I’ve asked people what “natural dye” they used. They don’t answer. I’ve asked to see their lightfast tests. They don’t answer. Or they do answer,  huffy because “it’s not going to be washed anyways”. I’ve asked what mordant they’ve used. “What’s a mordant?” or “Vinegar.” Sigh………… I ask precisely because i DO want to know–there are dyes out there that are not Old World, European, Asian, that we know nothing or little about at present. Maybe i could learn something new, but not with these attitudes.

Raspberries, grapes, beets, strawberries, black beans, mint, spinach, daylilies, passionfruit, cherries, rose petals, hibiscus and hollyhock blooms: when we start out, we try these. It’s fun, it’s fast, it’s colourful, pretty, sweet.  BUT THEY ARE NOT DYES. I admit it, i used 2 of these things, but only because they were in a book by a dyer i trust. (That dyer has subsequently revised her opinion on them as NOT true dyes. And i threw in the compost the blooms i’d saved.)

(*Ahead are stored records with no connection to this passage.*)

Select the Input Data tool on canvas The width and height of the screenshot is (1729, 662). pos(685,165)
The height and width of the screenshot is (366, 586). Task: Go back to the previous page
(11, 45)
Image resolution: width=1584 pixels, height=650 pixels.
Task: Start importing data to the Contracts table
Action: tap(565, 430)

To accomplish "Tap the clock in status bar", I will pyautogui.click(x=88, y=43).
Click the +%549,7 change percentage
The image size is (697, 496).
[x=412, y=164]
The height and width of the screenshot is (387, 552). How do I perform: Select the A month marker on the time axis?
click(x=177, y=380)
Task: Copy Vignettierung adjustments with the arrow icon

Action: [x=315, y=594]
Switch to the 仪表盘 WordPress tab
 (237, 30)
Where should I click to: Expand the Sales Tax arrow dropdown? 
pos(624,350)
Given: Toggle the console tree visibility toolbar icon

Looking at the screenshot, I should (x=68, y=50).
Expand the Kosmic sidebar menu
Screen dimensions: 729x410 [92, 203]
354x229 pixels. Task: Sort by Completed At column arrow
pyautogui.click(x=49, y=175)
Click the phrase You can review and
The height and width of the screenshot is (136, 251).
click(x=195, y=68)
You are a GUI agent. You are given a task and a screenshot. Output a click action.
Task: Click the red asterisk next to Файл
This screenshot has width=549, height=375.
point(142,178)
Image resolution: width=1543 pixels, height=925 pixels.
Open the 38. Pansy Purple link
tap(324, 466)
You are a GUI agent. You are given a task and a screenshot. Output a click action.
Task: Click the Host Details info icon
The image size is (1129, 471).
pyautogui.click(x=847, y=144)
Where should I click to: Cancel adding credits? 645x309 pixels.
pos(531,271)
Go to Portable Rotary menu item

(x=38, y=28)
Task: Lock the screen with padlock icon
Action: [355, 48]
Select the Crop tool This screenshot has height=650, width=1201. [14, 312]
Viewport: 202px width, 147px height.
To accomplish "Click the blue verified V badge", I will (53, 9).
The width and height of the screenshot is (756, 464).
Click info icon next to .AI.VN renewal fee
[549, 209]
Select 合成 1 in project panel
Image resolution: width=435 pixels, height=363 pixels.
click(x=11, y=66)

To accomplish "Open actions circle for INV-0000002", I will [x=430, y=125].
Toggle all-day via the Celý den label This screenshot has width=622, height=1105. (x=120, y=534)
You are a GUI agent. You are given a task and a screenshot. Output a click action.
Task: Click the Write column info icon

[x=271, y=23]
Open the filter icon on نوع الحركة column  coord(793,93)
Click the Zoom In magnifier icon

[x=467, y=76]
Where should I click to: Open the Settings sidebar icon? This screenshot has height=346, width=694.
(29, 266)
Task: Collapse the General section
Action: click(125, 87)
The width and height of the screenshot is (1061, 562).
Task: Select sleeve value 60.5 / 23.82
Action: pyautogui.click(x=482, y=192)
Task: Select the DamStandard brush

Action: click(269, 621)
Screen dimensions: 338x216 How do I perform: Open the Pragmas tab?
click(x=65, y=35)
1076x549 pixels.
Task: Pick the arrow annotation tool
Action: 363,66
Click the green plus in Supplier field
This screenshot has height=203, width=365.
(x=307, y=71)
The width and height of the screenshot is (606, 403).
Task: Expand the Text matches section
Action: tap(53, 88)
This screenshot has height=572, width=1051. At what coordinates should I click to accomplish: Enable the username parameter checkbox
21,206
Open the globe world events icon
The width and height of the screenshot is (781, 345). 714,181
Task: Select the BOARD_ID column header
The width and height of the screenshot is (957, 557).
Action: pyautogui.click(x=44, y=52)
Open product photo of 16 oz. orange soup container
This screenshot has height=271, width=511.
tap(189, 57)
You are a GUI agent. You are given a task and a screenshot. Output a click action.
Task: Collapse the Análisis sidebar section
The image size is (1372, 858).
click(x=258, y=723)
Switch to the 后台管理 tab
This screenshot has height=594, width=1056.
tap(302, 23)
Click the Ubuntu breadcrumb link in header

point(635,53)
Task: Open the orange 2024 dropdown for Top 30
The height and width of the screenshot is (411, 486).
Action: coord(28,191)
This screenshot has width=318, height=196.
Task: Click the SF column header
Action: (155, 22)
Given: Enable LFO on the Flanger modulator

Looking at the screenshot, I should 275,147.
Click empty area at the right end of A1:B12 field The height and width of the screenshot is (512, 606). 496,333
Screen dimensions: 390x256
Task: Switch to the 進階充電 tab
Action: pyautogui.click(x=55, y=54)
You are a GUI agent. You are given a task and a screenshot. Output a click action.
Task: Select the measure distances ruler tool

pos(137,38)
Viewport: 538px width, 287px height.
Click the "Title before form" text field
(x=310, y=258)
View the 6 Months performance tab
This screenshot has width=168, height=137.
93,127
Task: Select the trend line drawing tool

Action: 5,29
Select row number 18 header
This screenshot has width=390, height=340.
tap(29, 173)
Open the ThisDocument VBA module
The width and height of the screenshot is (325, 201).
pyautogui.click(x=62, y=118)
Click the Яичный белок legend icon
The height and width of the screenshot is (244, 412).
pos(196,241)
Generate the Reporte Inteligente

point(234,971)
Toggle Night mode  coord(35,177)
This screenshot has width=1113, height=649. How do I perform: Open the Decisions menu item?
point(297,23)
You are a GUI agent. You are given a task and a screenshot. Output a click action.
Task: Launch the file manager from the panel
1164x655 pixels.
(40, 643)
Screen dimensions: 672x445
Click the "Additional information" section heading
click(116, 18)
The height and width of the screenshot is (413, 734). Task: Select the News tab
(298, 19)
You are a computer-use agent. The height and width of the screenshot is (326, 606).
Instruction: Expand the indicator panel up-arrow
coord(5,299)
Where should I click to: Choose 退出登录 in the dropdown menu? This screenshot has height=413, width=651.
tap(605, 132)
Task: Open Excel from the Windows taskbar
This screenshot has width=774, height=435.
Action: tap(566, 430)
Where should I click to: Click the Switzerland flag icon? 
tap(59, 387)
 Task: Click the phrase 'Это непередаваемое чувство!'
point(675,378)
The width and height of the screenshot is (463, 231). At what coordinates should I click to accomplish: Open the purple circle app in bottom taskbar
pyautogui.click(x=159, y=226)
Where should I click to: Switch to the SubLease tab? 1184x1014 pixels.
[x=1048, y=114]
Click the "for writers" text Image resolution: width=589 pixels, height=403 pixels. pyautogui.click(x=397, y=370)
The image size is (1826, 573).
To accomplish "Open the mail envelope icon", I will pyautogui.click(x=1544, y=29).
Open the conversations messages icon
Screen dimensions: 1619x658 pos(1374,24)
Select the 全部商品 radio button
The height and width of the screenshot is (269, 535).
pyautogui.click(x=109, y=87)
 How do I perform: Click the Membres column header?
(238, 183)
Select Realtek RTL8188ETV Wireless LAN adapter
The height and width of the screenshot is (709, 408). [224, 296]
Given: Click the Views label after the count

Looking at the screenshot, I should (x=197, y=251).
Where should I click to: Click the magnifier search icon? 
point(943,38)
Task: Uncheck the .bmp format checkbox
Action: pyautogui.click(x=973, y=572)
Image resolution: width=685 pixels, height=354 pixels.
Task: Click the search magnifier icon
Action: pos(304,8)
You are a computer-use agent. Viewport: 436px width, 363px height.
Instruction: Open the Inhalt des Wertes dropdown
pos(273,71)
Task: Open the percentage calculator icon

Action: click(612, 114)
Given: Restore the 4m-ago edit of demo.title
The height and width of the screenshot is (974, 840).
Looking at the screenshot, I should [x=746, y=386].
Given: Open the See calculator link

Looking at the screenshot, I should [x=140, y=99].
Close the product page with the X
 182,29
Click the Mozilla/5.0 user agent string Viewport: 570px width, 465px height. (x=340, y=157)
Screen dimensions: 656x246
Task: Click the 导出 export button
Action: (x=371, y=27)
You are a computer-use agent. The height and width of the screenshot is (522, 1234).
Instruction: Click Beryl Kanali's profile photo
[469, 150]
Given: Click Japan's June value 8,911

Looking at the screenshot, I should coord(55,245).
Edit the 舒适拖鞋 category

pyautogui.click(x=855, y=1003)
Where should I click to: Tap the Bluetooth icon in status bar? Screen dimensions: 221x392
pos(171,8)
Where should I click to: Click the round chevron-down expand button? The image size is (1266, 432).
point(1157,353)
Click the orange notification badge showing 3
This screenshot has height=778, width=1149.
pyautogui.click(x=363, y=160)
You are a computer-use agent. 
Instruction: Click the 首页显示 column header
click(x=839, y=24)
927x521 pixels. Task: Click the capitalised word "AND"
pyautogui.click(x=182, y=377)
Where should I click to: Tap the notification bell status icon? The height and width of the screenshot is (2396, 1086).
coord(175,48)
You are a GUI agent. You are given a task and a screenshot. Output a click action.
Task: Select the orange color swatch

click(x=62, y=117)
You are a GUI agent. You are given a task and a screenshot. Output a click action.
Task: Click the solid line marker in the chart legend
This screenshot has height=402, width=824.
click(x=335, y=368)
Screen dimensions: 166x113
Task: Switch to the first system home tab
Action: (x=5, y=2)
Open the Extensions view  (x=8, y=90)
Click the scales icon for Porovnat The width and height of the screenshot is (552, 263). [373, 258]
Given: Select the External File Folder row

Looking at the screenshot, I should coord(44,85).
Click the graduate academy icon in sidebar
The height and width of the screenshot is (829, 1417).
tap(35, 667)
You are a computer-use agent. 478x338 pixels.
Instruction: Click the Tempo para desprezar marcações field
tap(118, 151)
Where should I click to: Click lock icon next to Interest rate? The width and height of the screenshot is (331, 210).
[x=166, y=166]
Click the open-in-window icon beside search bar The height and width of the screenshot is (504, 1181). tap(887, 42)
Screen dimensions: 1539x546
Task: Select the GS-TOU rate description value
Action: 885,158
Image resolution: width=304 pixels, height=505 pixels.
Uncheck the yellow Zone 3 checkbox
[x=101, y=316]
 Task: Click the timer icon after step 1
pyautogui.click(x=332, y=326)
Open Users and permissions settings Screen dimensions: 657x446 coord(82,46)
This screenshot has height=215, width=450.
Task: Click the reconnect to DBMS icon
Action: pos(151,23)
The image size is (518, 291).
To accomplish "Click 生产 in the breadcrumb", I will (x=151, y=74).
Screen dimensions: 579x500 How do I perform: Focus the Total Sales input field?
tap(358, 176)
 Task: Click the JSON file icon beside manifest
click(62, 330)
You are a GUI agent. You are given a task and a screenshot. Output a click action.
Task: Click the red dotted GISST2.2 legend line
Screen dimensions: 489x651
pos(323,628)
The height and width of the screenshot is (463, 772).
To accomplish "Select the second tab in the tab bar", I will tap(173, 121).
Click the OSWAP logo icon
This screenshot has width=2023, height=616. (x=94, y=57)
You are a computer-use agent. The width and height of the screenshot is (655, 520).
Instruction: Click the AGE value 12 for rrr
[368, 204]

I strongly believe that natural dyeing has become such a burgeoning industry, that anyone who has ever seen beet juice stain a tablecloth, suddenly is a natural dyer, writes a book, and sells the product to increasing numbers of gaga followers. Hell, *i* could write a book, and it would be accurate, but since there are already more than enough GOOD, WELL RESEARCHED, RESPECTED authors and books out there, i wouldn’t presume. I don’t have all the answers (yet 🙂 ), but someday i will (have all the answers, not write a book), because i DO the research: i don’t trust anyone who doesn’t address or demonstrate anything about lightfastness, i don’t trust “seasonal colours” when half of them are not real dyes, i don’t trust just because something makes a wonderful ink means it also dyes cloth or threads, i don’t trust anyone who won’t be clear about what they are doing if they are selling it, i will never trust someone who advocates the use of kitchen waste without discerning and explaining the difference between a stain and a dye. I’ve *seen* the beet juice dyed yarn on Etsy, the packages of coloured fabrics on Instagram that have no identifiers. How do i know they are “plant dyes” , not food colouring, or watered paint, or procion, ’cause i ain’t never seen THAT green or deep fuschia from plant materials???? Yeah yeah, i know about mordants and modifiers, but some of the colours i’ve seen do not occur in natural dyestuffs! I just wish more buyers too would call out the frauds, identify problems plainly, and stop the “oh but it’s pretty anyways” crap.

No one wants to bake or buy a cake that looks gorgeous, but is really just icing bewitchingly swirled onto a cardboard base……………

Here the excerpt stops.